YOUR ASSIGNMENT — Filter these entries down to the lines that hold the word "caseydevoti", and show each of them.

Stored records

########

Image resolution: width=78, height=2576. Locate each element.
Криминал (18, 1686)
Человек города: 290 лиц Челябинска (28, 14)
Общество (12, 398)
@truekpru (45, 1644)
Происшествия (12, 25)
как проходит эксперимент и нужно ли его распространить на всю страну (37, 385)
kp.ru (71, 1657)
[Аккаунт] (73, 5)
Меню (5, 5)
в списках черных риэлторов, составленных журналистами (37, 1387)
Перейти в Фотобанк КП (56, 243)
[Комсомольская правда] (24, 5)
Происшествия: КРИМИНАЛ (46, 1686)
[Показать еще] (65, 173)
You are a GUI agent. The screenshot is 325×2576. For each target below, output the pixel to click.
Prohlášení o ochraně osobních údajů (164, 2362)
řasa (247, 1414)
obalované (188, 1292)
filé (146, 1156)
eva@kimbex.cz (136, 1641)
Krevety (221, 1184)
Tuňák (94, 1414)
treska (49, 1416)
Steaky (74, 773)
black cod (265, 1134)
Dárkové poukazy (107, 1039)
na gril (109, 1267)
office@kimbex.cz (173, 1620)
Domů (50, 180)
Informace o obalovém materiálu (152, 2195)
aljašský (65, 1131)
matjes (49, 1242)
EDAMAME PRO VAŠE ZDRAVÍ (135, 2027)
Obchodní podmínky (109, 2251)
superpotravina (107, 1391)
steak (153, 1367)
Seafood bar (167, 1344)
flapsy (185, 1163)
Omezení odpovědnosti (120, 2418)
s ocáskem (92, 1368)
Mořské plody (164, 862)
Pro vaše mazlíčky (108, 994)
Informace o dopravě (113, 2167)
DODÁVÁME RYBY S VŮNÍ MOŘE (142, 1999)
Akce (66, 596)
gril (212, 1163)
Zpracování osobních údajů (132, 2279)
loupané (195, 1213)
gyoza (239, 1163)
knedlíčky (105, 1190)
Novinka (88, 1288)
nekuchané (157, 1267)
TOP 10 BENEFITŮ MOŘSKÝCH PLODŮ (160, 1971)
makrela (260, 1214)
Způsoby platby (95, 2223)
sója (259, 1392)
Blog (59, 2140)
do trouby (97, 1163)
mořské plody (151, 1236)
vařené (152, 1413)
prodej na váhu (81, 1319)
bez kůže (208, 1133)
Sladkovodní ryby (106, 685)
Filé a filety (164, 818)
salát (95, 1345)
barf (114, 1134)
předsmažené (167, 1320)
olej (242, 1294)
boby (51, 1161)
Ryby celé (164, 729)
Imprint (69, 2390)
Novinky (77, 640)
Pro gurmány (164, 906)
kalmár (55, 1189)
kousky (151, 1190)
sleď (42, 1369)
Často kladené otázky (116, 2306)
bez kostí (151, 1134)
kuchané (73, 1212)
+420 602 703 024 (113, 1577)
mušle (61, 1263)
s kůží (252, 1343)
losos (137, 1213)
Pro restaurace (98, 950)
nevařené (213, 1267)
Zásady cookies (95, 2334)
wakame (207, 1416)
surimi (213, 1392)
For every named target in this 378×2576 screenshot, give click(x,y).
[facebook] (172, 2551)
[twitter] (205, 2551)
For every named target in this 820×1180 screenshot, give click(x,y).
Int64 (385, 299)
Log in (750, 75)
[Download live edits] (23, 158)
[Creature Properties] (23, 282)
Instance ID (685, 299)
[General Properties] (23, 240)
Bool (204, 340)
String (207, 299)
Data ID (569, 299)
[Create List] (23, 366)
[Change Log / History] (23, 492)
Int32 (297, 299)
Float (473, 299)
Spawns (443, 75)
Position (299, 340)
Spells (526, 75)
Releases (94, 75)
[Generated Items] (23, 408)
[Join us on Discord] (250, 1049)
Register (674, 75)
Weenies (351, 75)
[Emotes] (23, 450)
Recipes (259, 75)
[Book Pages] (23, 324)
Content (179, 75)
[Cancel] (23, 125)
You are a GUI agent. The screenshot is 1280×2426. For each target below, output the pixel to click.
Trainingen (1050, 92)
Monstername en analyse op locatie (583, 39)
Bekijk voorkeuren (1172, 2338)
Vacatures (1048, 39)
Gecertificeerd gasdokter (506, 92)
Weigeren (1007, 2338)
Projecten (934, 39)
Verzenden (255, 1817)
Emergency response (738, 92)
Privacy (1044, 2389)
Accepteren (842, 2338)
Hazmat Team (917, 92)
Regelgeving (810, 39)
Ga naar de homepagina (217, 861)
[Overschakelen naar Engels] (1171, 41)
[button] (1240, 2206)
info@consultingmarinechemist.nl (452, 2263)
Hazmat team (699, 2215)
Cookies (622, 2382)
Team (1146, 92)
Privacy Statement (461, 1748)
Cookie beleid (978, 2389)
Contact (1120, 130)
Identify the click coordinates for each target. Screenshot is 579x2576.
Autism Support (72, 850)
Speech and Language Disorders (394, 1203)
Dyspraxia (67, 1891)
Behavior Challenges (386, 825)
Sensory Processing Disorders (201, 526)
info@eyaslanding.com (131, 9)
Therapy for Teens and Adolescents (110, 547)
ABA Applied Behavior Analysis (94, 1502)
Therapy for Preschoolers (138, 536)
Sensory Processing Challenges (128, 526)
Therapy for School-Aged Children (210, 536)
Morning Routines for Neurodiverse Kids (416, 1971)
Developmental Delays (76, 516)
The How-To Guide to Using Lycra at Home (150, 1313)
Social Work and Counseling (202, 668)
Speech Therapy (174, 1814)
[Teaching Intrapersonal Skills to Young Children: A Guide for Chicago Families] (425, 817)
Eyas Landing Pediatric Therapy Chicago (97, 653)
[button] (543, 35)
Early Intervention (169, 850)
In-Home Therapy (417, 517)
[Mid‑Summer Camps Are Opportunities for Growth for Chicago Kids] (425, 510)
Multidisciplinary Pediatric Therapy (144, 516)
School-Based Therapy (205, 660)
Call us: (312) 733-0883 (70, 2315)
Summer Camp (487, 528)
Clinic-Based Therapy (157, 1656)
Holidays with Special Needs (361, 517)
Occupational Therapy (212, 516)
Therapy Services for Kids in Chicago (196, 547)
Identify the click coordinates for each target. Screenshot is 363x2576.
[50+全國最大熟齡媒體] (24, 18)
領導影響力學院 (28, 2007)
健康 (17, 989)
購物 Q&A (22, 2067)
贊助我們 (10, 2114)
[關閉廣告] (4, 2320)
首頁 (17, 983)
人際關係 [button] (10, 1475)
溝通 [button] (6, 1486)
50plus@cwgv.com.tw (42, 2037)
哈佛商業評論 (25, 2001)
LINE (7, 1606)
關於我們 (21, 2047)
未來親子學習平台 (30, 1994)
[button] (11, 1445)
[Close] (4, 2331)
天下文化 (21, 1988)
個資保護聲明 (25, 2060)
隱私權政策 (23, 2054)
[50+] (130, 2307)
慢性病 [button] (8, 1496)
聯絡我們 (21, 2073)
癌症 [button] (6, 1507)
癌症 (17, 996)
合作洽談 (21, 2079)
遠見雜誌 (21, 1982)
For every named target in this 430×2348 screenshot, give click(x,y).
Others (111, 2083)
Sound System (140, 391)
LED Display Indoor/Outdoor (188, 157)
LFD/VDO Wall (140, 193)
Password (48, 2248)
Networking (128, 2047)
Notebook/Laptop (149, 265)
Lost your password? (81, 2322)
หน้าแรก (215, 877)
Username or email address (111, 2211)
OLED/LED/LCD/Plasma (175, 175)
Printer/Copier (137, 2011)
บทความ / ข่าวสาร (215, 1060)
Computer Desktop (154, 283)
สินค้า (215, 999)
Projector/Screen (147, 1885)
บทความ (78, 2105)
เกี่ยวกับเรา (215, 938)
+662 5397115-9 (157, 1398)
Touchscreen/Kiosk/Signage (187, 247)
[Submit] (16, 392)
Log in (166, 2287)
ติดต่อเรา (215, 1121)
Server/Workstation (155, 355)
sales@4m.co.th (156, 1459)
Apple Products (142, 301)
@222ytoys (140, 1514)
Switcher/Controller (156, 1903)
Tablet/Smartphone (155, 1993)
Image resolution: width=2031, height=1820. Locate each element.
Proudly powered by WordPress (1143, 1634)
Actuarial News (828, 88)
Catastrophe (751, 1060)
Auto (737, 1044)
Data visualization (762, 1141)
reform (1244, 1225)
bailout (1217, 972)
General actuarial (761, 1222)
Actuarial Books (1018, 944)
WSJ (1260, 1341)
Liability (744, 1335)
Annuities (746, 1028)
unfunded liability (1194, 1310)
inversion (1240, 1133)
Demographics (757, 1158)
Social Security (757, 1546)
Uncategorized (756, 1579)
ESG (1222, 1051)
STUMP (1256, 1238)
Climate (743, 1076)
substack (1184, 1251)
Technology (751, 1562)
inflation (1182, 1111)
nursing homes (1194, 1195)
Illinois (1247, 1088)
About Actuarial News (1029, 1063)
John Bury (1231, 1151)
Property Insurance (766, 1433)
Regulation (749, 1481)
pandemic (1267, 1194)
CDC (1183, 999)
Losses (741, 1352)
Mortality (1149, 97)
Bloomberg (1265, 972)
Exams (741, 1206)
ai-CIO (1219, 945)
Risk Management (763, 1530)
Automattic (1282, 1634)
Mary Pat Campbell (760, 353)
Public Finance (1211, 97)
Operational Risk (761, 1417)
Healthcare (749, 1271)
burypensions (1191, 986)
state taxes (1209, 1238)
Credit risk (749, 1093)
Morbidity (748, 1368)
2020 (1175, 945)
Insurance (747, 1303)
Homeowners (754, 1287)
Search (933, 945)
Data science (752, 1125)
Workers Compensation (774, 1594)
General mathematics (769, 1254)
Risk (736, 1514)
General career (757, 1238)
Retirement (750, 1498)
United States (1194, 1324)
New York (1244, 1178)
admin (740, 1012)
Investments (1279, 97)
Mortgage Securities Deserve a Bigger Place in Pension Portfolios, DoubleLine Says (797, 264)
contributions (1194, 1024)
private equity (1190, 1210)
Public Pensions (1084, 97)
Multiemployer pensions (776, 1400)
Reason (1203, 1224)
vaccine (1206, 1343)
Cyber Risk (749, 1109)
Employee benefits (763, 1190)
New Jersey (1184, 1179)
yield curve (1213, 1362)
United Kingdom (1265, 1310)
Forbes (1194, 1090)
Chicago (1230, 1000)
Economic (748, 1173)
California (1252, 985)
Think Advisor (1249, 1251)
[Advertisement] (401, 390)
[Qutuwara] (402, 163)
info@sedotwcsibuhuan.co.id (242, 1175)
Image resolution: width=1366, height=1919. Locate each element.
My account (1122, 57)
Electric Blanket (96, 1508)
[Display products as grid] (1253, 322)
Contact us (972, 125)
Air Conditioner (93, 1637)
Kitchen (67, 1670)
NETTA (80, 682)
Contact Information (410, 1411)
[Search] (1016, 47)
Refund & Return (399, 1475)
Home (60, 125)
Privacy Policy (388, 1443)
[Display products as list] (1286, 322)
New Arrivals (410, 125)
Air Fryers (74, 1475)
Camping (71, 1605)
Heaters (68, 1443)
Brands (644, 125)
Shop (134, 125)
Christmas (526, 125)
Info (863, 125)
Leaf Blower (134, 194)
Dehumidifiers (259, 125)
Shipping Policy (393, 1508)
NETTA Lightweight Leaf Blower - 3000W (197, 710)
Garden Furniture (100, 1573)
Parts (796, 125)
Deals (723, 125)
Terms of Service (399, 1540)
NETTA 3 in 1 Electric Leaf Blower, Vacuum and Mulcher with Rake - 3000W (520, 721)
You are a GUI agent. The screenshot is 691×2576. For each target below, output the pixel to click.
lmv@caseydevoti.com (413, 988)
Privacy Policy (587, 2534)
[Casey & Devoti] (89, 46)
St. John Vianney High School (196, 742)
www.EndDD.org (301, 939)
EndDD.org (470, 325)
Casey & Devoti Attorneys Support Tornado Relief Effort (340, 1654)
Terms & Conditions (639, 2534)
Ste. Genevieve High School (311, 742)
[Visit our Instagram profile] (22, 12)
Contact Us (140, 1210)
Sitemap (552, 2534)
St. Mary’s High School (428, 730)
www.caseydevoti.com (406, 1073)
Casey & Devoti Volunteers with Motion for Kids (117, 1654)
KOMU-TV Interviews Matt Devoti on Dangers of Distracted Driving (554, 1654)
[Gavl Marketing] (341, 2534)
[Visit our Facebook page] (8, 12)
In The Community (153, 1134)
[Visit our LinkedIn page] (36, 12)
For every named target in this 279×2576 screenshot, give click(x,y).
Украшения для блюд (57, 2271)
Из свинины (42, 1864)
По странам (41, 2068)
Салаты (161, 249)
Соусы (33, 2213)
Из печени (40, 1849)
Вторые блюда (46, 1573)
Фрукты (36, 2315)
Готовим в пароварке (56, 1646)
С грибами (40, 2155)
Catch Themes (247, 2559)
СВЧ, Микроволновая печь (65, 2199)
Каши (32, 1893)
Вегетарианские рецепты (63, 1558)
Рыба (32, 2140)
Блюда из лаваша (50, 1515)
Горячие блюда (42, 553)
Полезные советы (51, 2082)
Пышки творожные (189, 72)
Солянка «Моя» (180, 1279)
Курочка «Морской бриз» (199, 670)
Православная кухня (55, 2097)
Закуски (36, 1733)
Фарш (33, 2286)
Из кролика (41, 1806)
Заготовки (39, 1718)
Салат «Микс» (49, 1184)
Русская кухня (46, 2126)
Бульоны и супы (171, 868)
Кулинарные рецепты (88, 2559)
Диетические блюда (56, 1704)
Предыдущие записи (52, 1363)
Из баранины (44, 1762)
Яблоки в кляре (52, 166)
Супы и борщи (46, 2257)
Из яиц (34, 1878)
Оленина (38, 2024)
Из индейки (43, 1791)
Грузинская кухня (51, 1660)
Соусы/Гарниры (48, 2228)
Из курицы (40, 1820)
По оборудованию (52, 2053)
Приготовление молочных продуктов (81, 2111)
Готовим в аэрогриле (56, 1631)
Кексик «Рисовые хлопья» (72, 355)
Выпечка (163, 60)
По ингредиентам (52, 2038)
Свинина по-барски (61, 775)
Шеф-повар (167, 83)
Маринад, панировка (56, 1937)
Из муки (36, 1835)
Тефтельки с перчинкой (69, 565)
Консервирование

########

FINISHED EXERCISE —
lmv@caseydevoti.com (413, 988)
www.caseydevoti.com (406, 1073)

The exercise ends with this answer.